Heads up all: I've recently patented relieving oneself through an anal sphincter. Be warned!
Everything and its opposite is true. Get used to it.
In this kind of grey area of copyright infringement I think it's a mistake to favor copy right holder. I'm no lawyer but this seems like a case that wasn't actually proven beyond a reasonable doubt. This crap is so subjective to the eye of the beholder, you can't actually prove it one way or the other, so it is mistake to assume guilt (innocent till proven guilty, right?.. right??)
There's even a Photo App that includes a preset "London" - makes everything grey except the reds: http://androidforums.com/android-applications/153410-review-vignette-camera-app-android.html
Uhm, I've got international copyright protection on "convoluted logic processing resulting in obviously stupid legal judgements" - so stand down, infringing Judge!
Everything and its opposite is true. Get used to it.
I took a scenic photo along the Ice Age Trail in Wisconsin. I emailed the link to where my photo could be viewedalong with information on where it was taken, to somebody at the Ice Age Trail foundation. A couple of months later, their quarterly journal came out, with "my" picture on the cover (cropped). However, I was surprised when I viewed the attribution that the photographer was the person to whom I had sent the link, not me! Then, on closer inspection, I saw that it was NOT my photo, but a VERY similar one taken from the exact same location.

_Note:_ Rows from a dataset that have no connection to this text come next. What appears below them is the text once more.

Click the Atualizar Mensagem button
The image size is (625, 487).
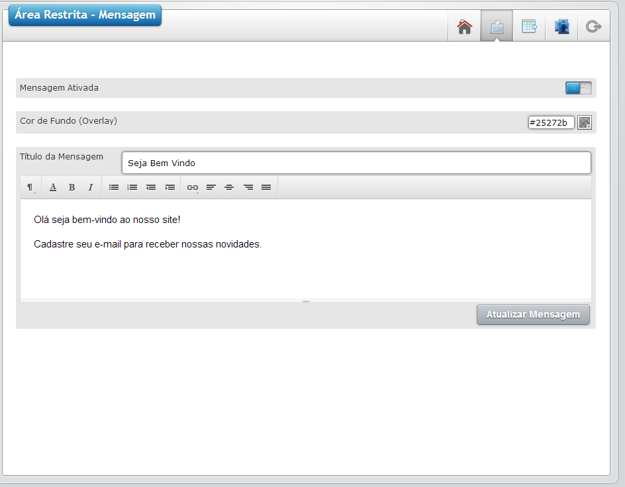(533, 315)
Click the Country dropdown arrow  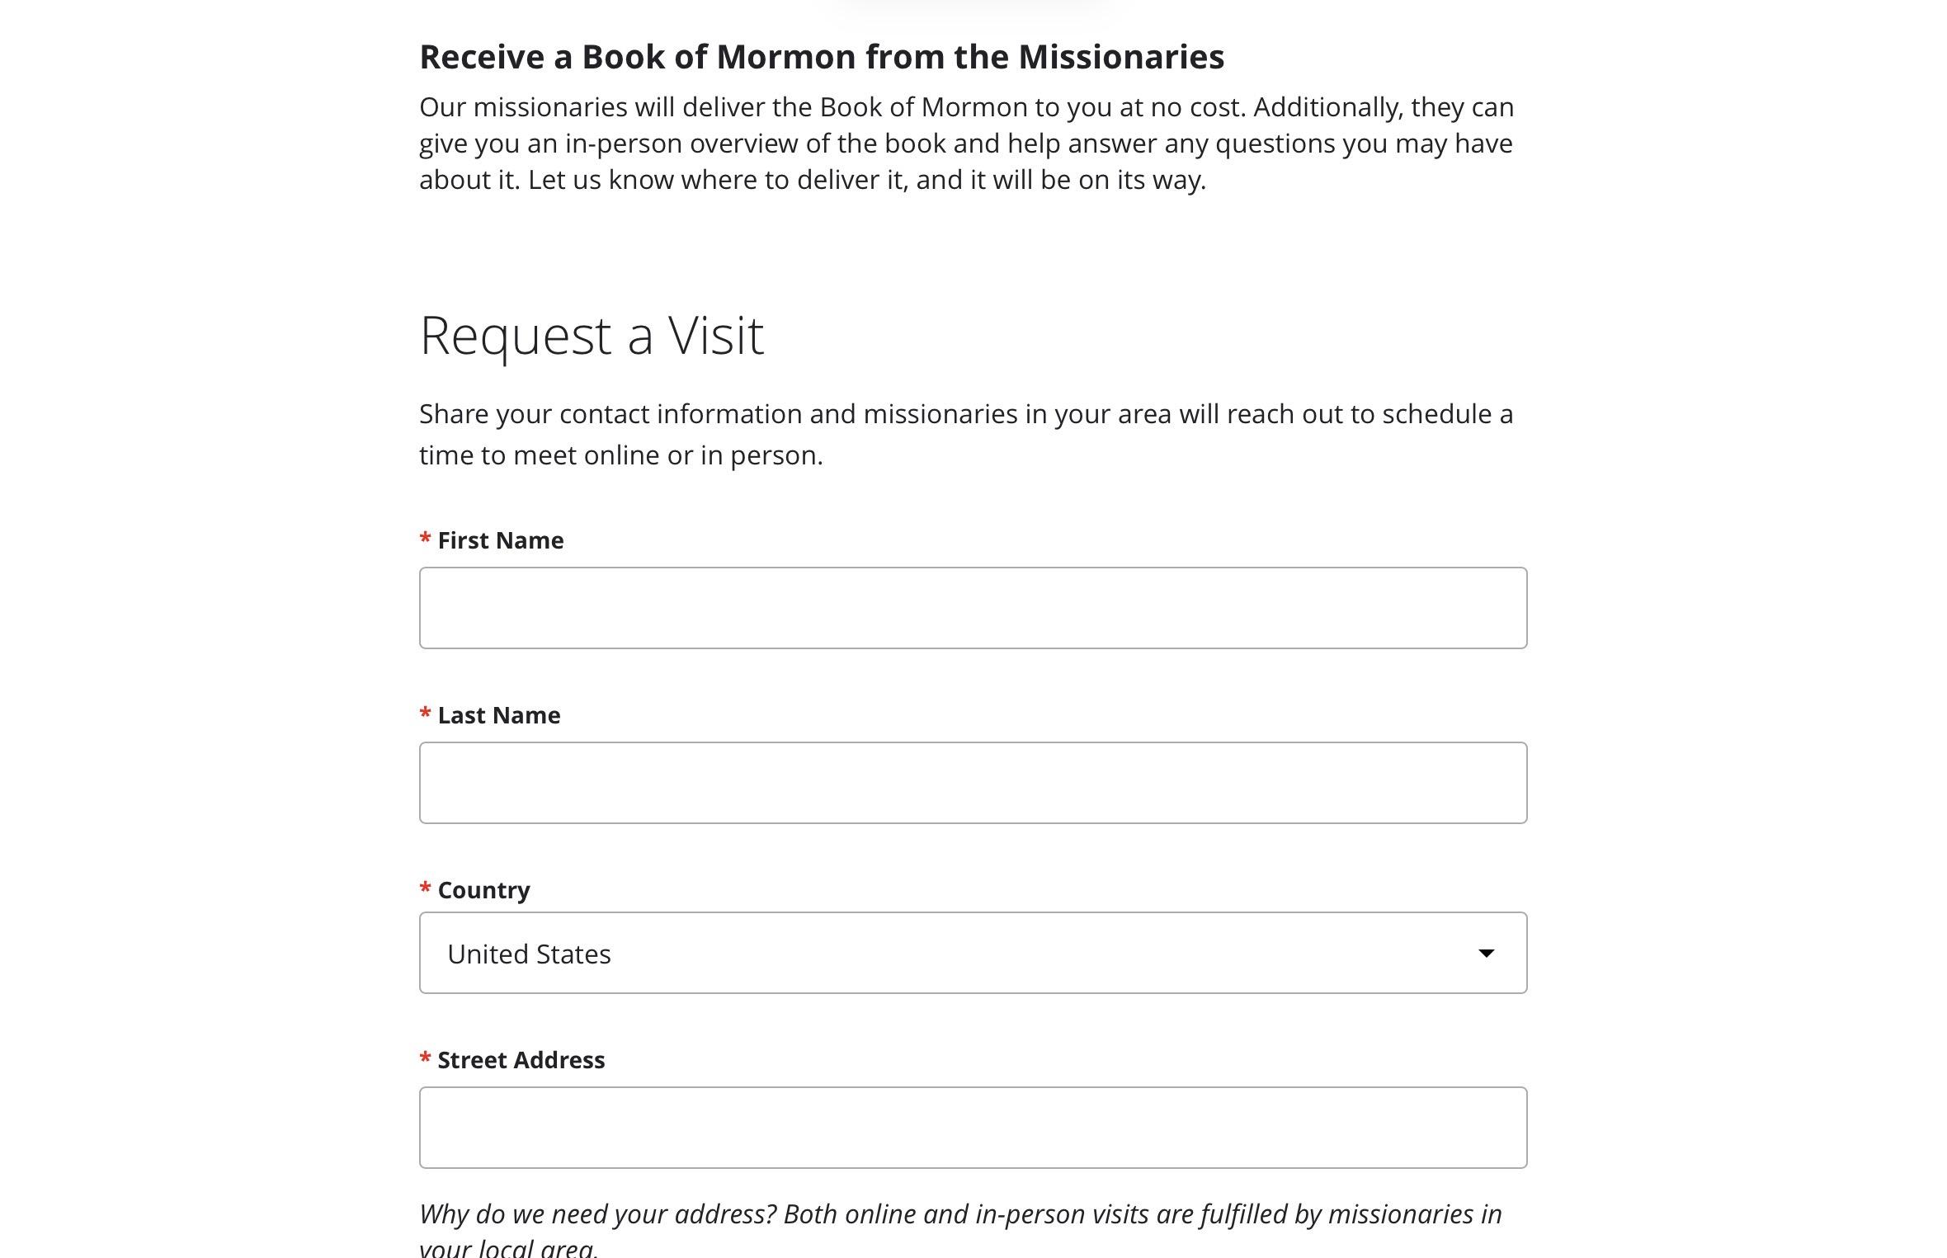1486,954
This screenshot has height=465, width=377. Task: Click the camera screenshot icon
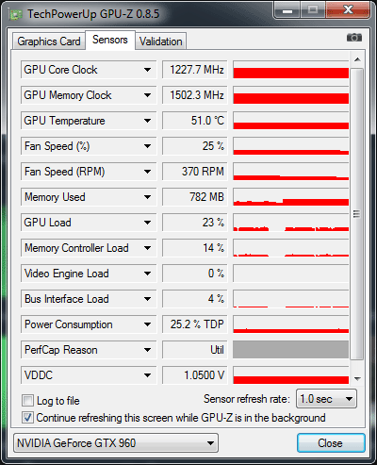[x=354, y=38]
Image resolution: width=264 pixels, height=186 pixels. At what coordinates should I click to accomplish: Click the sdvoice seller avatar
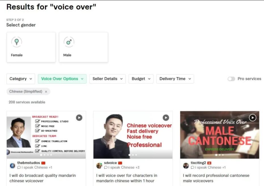click(99, 166)
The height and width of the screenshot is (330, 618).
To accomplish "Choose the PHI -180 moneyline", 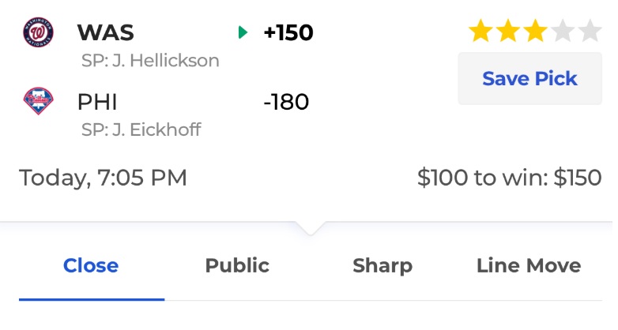I will [x=286, y=102].
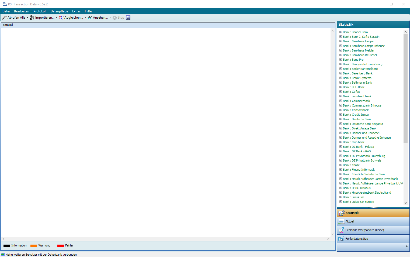Click the save disk icon
Viewport: 410px width, 257px height.
128,18
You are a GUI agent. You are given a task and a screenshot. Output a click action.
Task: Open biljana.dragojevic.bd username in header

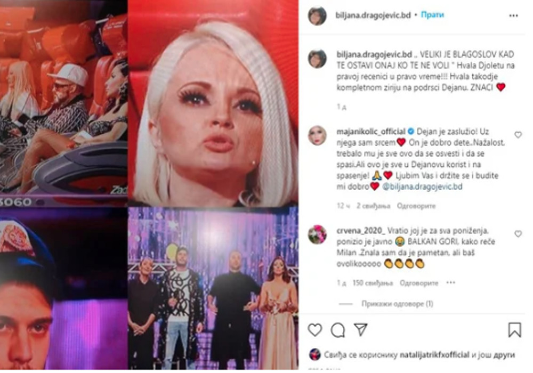[x=373, y=15]
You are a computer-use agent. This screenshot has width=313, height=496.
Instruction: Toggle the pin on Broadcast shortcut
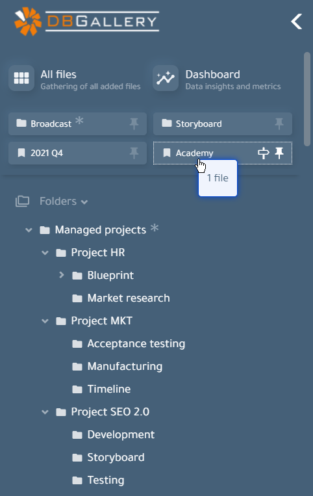[x=134, y=124]
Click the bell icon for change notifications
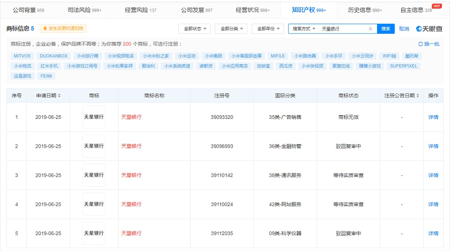This screenshot has width=450, height=251. (x=45, y=29)
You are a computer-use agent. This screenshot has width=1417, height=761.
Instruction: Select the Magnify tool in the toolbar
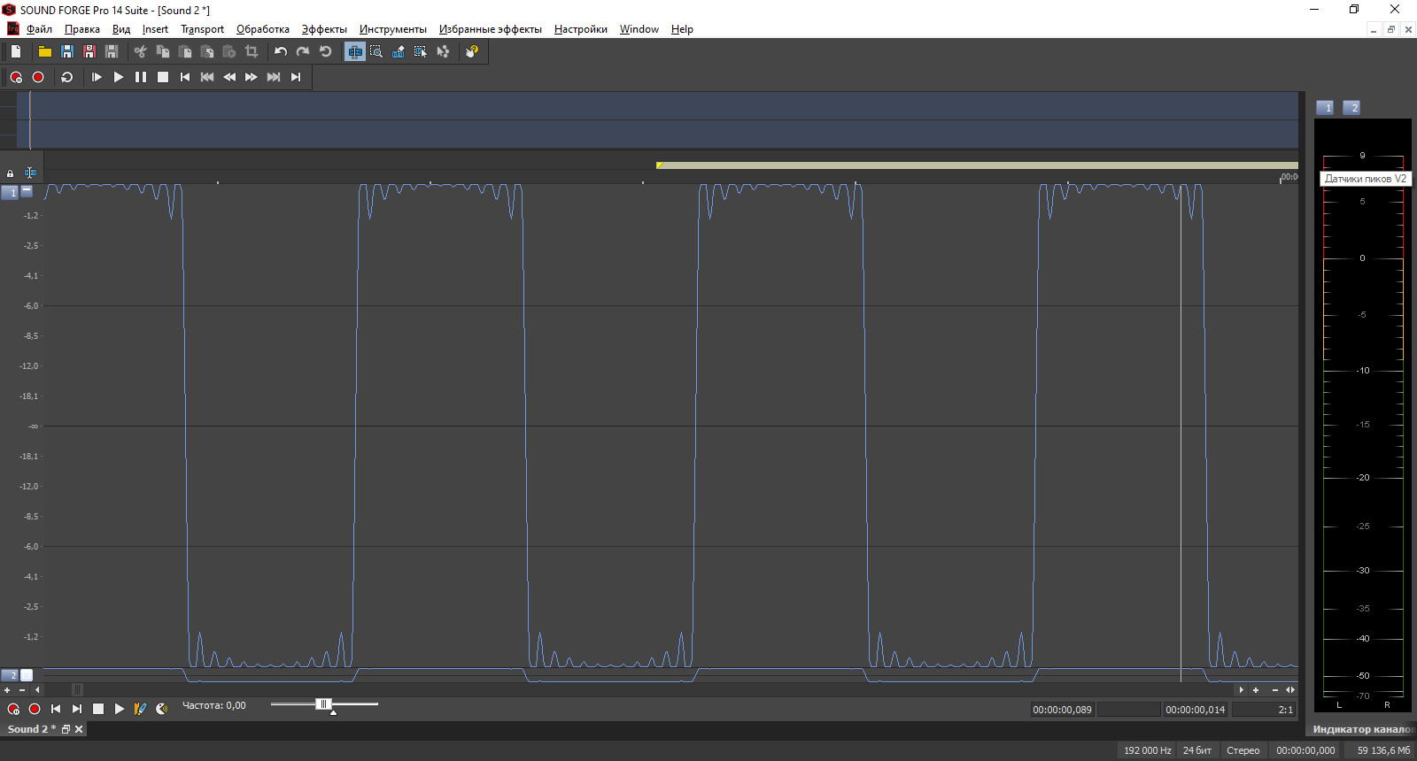[x=376, y=52]
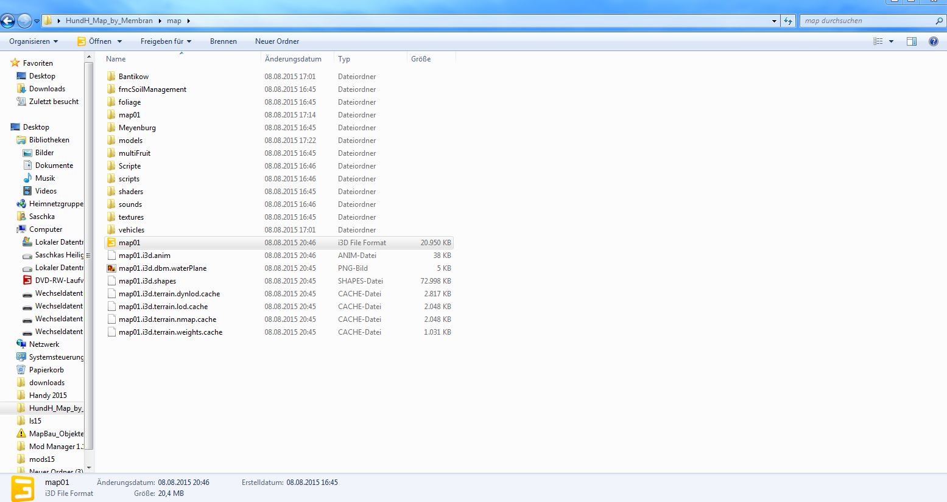
Task: Click in the map durchsuchen search field
Action: [x=867, y=21]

I don't believe his act (which was almost certainly a deliberate "knockoff", even though I offered them the use of my photo free of charge) was illegal (nor should it be, IMO), but it was, I think, at least borderline unethical.
The "copied photo" isn't even a photo. It's a Photoshop montage (the bus was taken from an image bank) made with the express intent of copying the look of the first photo, after the same company had tried to use that photo without paying or giving any credit to the author.
Before you post nonsense, read the actual verdict. If anything, this judge showed a sudden and unexpected outbreak of common sense.
Yes, the images are arguably similar. But there is absolutely no merit whatsoever to the claim that one would be a copy of the other, thus violating the copyright monopoly. What the judge has done here is to set a precedent that states that the monopoly does not just cover the creative work, but extends to a general creative idea, which completely shatters the traditional notion that the copyright monopoly only covers a specific expression of an idea, and never the idea itself.
I take it you've never heard of derivative works, then?
Looks like you didn't actually read the verdict (let alone understand the law), but still think you're qualified to comment on it. Maybe you should avoid further embarrassment by reading what the judgement actually says.
Hint: it has nothing to do with the subject of the photo.
The judge is declaring that the style of the photo is central to the copyright of the composition. It's almost as though we're supposed to consider this as a patent. Yes, I know it's not but allow me the point. Houghton's image is not the first I have seen given this treatment (a color object in a B&W field). Admittedly, the other instances which come to mind are nature photos, but the intent is the same. My point is that Houghton is not original in the treatment. He did not design the central items in his composition (Parliament, the bridge, and the distinctive bus). There is too much variation in the composition between the two photos for me to come to the conclusion that this is infringement. Further, I think the judge is setting a vary chilling and dangerous precedent with regard to specifically photography but other expressions of art as well. Musicians should hope that this judge, abetted by some slimeball with a law degree, does not take in his head to look into the copyright of arrangements.
I'm guessing you didn't read the verdict, but still thought people would somehow be interested in hearing your opinion about some fictitious ruling that only exists in your head. Do yourself a favour and go read the verdict.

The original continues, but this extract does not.